Dimer examples
Simple example
Running the basics dimer with ultra-fast laser excitation.
using Plots
using LaTeXStrings
using OpenQuantumSystems
HR = 0.01
shift = (2.0 * HR)^0.5
mode = Mode(300., shift)
mols = [
Molecule([mode], 5, [12500., 12750.]),
Molecule([mode], 5, [12500., 12800.])
]
agg = Aggregate(mols)
# 1 is for el. ground state
agg.coupling[2, 3] = 100
agg.coupling[3, 2] = 100
aggInds, vibindices, aggIndLen, basis, FCFact, FCProd, Ham, Ham_0, Ham_I =
setupAggregate(agg; verbose=false)
T = 100 # temperature
W0 = thermal_state_composite(T, [0.0, 0.5, 0.5], Ham, aggInds) # laser excitation
t_max = 0.2
t_count = 250
tspan=[0.0:t_max/t_count:t_max;]
tspan, W_t = evolution_approximate(W0, tspan, Ham)
rho_tr_t = zeros(ComplexF64, length(tspan), 2, 2)
for t_i in 1:length(tspan)
rho_tr_t[t_i, :, :] = trace_bath(W_t[t_i].data, agg, FCProd, aggInds, vibindices)
end
plot(tspan, real(rho_tr_t[:, 1, 1]), label=L"\rho_{11}")

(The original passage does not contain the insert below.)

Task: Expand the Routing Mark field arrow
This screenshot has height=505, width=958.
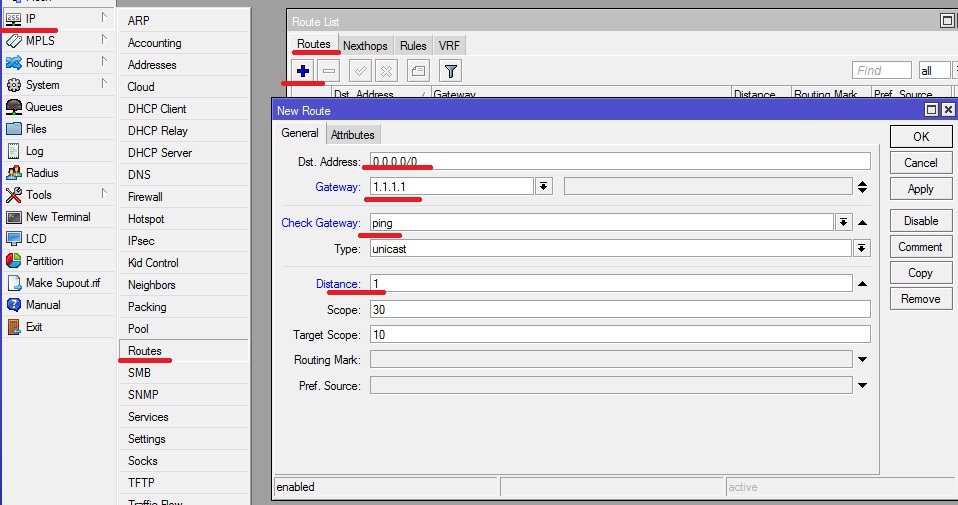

plot!(tspan, real(rho_tr_t[:, 2, 2]), label=L"\rho_{22}",
ylim=(0.0,1.0), ylabel=L"\rho_{nn}", xlabel=L"t\:\:\mathrm{(a.u.)}")
Local vs exciton basis
Running the basics dimer with ultra-fast laser excitation.
using ProgressMeter
using Plots
using LaTeXStrings
using OpenQuantumSystems
HR = 0.01
shift = (2.0 * HR)^0.5
mode = Mode(300., shift)
mols = [
Molecule([mode], 5, [12500., 12750.]),
Molecule([mode], 5, [12500., 12800.])
]
agg = Aggregate(mols)
# 1 is for el. ground state
agg.coupling[2, 3] = 100
agg.coupling[3, 2] = 100
aggInds, vibindices, aggIndLen, basis, FCFact, FCProd, Ham, Ham_0, Ham_I =
setupAggregate(agg; verbose=false)
Ham_sys = getAggHamiltonianSystem(agg; groundState = false)

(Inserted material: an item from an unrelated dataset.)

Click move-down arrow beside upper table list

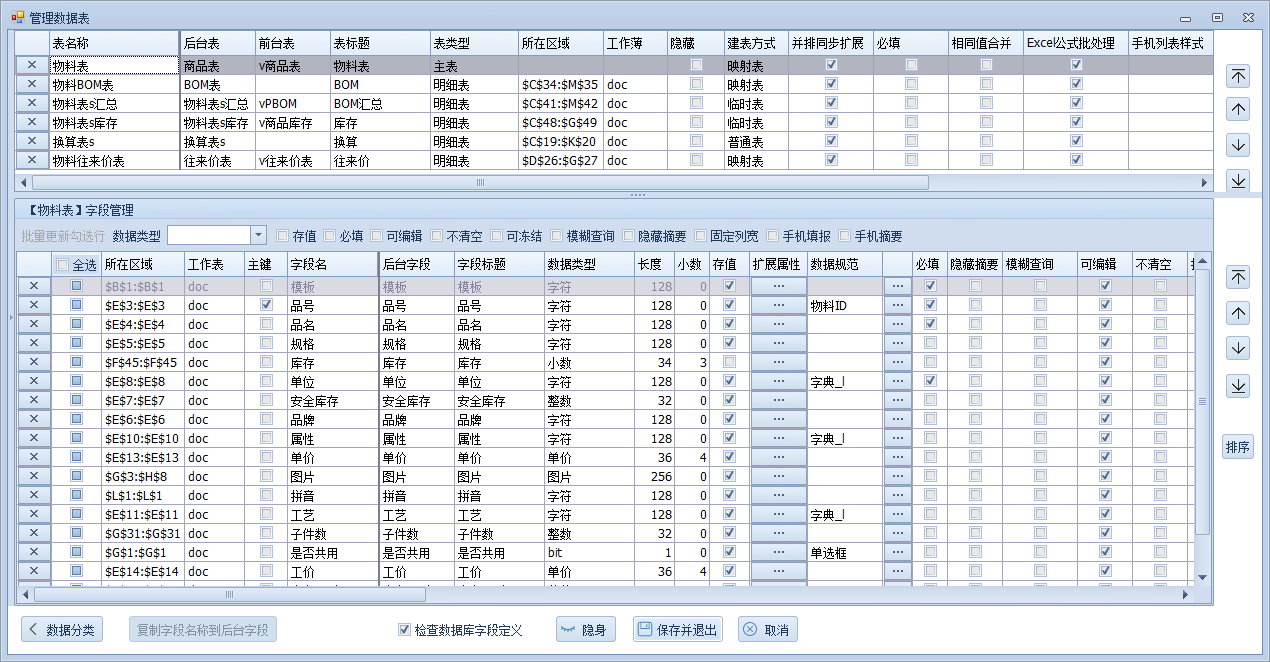pyautogui.click(x=1238, y=145)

Ham_sys_lambda, Ham_sys_S = eigen(Ham_sys.data)
Ham_sys_Sinv = inv(Ham_sys_S)
Ham_sys_lambda = diagm(Ham_sys_lambda)
T = 100 # temperature
W0 = thermal_state_composite(T, [0.0, 0.5, 0.5], Ham, aggInds) # laser excitation
t_max = 0.2
t_count = 500
tspan=[0.0:t_max/t_count:t_max;]
Calculating dynamics in local basis.
rho_tr_t = zeros(ComplexF64, length(tspan), 2, 2)
t_i = 0
t_step = tspan[2] - tspan[1]
U_op_step = evolutionOperator(Ham, t_step)
U_op_step_d = U_op_step'
W = deepcopy(W0)
p = Progress(t_count, barglyphs=BarGlyphs("[=> ]"), barlen=50)
for t_i in 1:length(tspan)
rho_traced = trace_bath(W.data, agg, FCProd, aggInds, vibindices; groundState=false)
rho_tr_t[t_i, :, :] = rho_traced
W = U_op_step * W * U_op_step_d
ProgressMeter.next!(p)
end
plot(tspan, real(rho_tr_t[:, 1, 1]), label=L"\rho_{11}")
plot!(tspan, real(rho_tr_t[:, 2, 2]), label=L"\rho_{22}",
ylim=(0.0,1.0), ylabel=L"\rho_{nn}", xlabel=L"t\:\:\mathrm{(a.u.)}")
Calculating dynamics in exciton basis.
rho_tr_t = zeros(ComplexF64, length(tspan), 2, 2)
t_i = 0
t_step = tspan[2] - tspan[1]
U_op_step = evolutionOperator(Ham, t_step)
U_op_step_d = U_op_step'
W = deepcopy(W0)
p = Progress(t_count, barglyphs=BarGlyphs("[=> ]"), barlen=50)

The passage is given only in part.